Active Directory is the skeleton key to your enterprise. Privilege Zero systematically dismantles every Kerberos abuse path, ACL misconfiguration, ADCS escalation, and trust boundary exploit in your domain — before attackers discover them.
In virtually every enterprise network, owning Active Directory means owning everything. Every server, every workstation, every user account — they all trust the domain. Ransomware operators know this. State-sponsored actors know this. Miscreants with Kerberoasting scripts know this.
Active Directory's complexity is its weakness. The sheer number of OUs, GPOs, ACLs, service principals, and trust relationships creates a surface area that grows faster than security teams can audit it. Privilege Zero conducts a dedicated AD assessment — not a checkbox exercise against CIS benchmarks, but a genuine attempt to own your domain using current attacker methodology.
Ingest the complete domain into BloodHound and supplement with targeted LDAP queries: all users, computers, groups, GPOs, OUs, trusts, service principals, and privileged account delegation settings.

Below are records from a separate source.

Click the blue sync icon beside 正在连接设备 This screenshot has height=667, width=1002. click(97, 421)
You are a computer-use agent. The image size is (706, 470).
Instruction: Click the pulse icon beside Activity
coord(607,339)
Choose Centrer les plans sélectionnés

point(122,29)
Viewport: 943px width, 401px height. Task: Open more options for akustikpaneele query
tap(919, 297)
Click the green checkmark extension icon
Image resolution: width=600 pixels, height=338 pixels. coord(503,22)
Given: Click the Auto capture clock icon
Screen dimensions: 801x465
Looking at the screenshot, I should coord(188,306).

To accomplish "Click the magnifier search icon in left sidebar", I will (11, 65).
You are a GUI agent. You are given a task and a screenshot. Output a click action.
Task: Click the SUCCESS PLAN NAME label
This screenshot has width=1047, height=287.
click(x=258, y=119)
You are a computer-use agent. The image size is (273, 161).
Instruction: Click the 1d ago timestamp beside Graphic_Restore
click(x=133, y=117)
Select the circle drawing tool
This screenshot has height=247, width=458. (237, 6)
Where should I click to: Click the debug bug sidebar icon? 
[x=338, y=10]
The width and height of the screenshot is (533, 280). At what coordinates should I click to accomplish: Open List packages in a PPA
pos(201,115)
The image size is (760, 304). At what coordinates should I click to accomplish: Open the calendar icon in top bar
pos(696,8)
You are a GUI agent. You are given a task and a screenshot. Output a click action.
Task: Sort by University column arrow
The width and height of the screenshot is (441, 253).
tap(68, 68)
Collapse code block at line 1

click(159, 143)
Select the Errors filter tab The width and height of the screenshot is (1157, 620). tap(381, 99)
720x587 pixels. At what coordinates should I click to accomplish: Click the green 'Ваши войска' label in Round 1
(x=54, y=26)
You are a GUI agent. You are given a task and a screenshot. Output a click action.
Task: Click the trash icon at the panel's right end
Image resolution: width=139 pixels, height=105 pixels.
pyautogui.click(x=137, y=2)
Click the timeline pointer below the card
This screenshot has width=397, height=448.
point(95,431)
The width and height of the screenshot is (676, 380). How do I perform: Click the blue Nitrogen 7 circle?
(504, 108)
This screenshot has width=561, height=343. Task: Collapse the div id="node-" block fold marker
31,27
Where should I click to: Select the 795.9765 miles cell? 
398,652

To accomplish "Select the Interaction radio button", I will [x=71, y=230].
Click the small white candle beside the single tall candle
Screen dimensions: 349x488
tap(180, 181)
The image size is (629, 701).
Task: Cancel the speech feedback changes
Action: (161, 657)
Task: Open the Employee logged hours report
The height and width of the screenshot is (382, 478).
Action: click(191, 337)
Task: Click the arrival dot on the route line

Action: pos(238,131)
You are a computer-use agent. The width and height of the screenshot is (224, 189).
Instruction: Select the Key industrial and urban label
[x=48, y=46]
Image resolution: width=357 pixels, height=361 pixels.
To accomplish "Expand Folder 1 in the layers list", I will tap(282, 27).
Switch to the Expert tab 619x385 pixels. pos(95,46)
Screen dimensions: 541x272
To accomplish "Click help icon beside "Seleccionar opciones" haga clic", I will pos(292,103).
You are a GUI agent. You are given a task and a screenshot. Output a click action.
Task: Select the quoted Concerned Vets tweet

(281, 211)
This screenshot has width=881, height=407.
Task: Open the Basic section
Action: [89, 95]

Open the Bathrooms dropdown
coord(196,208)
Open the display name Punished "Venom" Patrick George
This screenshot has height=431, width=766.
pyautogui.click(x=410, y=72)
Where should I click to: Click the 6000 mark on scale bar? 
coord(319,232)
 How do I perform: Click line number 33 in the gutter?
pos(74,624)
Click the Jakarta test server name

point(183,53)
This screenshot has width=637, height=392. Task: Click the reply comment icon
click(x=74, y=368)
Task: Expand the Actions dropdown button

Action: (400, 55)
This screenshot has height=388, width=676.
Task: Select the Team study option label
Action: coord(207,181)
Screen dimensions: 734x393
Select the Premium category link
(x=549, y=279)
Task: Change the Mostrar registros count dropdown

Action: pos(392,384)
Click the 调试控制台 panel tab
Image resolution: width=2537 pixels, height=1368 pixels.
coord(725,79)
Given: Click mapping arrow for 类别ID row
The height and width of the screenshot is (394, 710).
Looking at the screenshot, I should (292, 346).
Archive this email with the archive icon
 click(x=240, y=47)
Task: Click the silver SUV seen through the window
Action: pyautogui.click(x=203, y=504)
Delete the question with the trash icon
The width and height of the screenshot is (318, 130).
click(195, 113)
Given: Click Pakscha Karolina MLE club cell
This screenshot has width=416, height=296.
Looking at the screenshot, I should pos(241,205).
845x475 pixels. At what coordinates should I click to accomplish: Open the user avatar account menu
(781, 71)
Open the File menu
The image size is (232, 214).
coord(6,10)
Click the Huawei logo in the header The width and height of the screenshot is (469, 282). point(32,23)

Identify every dangerous permission in the domain: GenericAll, WriteDACL, GenericWrite, AddMember, ForceChangePassword — and trace which accounts hold them, even through nested group membership chains.
Execute Kerberoasting, AS-REP Roasting, unconstrained/constrained delegation abuse, Pass-the-Ticket, Overpass-the-Hash, and shadow credential attacks to demonstrate the breadth of Kerberos-based privilege escalation.
Test every Active Directory Certificate Services configuration against the full ESC1–ESC8 vulnerability taxonomy — certificate template misconfigurations that allow any domain user to escalate to domain admin via a certificate request.
Examine cross-domain and cross-forest trust relationships, Azure AD Connect configurations, and ADFS federation endpoints for SID filtering gaps and cloud-to-on-premise privilege escalation paths.
With explicit authorisation, exploit confirmed attack paths — DCSync, golden ticket, silver ticket, certificate-based escalation — to prove real-world impact and validate attack path accuracy before reporting.
Exported attack graphs with annotated screenshots showing every privilege escalation path from standard user to domain admin.
Every misconfiguration, ordered by exploitability — with specific PowerShell or AD configuration remediation for each item.
Phased hardening plan aligned to Microsoft's Privileged Access model and tiering recommendations — achievable without a domain rebuild.
Post-remediation re-enumeration to confirm attack paths are closed and no new paths were introduced during hardening.
We deliver a full BloodHound-backed attack path report and hardening roadmap within 10 business days of kickoff.